▶ WHAT THE TASK REQUIRES: Recast the rows below as a single numbered list, leaving out the blank lines.

▶ RECORDS SUPPLIED:
↓↓↓

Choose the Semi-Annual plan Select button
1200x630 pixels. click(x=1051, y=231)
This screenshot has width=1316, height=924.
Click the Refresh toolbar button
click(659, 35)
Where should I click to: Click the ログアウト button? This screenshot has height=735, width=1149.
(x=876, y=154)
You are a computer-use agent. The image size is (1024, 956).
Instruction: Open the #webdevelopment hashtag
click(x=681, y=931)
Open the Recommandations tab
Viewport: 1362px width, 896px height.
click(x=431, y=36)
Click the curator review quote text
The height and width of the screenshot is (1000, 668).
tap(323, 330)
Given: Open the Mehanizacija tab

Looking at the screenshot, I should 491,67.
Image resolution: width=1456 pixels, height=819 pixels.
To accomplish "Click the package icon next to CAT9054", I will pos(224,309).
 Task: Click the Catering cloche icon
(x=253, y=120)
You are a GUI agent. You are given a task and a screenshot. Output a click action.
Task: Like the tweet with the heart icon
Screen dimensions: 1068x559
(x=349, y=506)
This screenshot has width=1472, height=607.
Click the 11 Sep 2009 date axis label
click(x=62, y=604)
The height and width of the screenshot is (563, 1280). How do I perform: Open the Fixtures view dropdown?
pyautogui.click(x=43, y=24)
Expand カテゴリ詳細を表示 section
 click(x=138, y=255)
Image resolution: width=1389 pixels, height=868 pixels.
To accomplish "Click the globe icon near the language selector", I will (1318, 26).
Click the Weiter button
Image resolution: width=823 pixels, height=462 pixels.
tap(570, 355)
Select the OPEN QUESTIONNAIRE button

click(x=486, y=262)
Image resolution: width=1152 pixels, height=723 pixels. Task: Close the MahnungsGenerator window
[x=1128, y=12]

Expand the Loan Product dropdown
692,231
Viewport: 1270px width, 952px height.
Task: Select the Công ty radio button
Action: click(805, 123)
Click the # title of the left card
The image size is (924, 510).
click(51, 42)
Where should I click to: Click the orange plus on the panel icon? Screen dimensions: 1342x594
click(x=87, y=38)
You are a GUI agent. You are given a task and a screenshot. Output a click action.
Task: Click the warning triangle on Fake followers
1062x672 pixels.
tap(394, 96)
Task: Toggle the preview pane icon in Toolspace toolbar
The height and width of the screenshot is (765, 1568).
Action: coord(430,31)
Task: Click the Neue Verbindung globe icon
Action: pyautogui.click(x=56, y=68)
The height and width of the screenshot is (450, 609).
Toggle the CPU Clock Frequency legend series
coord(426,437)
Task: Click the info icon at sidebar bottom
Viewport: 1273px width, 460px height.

↑↑↑

▶ SOLUTION TO THE PROBLEM:
1. Choose the Semi-Annual plan Select button
2. 1200x630 pixels. click(x=1051, y=231)
3. This screenshot has width=1316, height=924.
4. Click the Refresh toolbar button
5. click(659, 35)
6. Where should I click to: Click the ログアウト button? This screenshot has height=735, width=1149.
7. (x=876, y=154)
8. You are a computer-use agent. The image size is (1024, 956).
9. Instruction: Open the #webdevelopment hashtag
10. click(x=681, y=931)
11. Open the Recommandations tab
12. Viewport: 1362px width, 896px height.
13. click(x=431, y=36)
14. Click the curator review quote text
15. The height and width of the screenshot is (1000, 668).
16. tap(323, 330)
17. Given: Open the Mehanizacija tab
18. Looking at the screenshot, I should 491,67.
19. Image resolution: width=1456 pixels, height=819 pixels.
20. To accomplish "Click the package icon next to CAT9054", I will pos(224,309).
21.  Task: Click the Catering cloche icon
22. (x=253, y=120)
23. You are a GUI agent. You are given a task and a screenshot. Output a click action.
24. Task: Like the tweet with the heart icon
25. Screen dimensions: 1068x559
26. (x=349, y=506)
27. This screenshot has width=1472, height=607.
28. Click the 11 Sep 2009 date axis label
29. click(x=62, y=604)
30. The height and width of the screenshot is (563, 1280). How do I perform: Open the Fixtures view dropdown?
31. pyautogui.click(x=43, y=24)
32. Expand カテゴリ詳細を表示 section
33.  click(x=138, y=255)
34. Image resolution: width=1389 pixels, height=868 pixels.
35. To accomplish "Click the globe icon near the language selector", I will (1318, 26).
36. Click the Weiter button
37. Image resolution: width=823 pixels, height=462 pixels.
38. tap(570, 355)
39. Select the OPEN QUESTIONNAIRE button
40. click(x=486, y=262)
41. Image resolution: width=1152 pixels, height=723 pixels. Task: Close the MahnungsGenerator window
42. [x=1128, y=12]
43. Expand the Loan Product dropdown
44. 692,231
45. Viewport: 1270px width, 952px height.
46. Task: Select the Công ty radio button
47. Action: click(805, 123)
48. Click the # title of the left card
49. The image size is (924, 510).
50. click(51, 42)
51. Where should I click to: Click the orange plus on the panel icon? Screen dimensions: 1342x594
52. click(x=87, y=38)
53. You are a GUI agent. You are given a task and a screenshot. Output a click action.
54. Task: Click the warning triangle on Fake followers
55. 1062x672 pixels.
56. tap(394, 96)
57. Task: Toggle the preview pane icon in Toolspace toolbar
58. The height and width of the screenshot is (765, 1568).
59. Action: coord(430,31)
60. Task: Click the Neue Verbindung globe icon
61. Action: pyautogui.click(x=56, y=68)
62. The height and width of the screenshot is (450, 609).
63. Toggle the CPU Clock Frequency legend series
64. coord(426,437)
65. Task: Click the info icon at sidebar bottom
66. Viewport: 1273px width, 460px height.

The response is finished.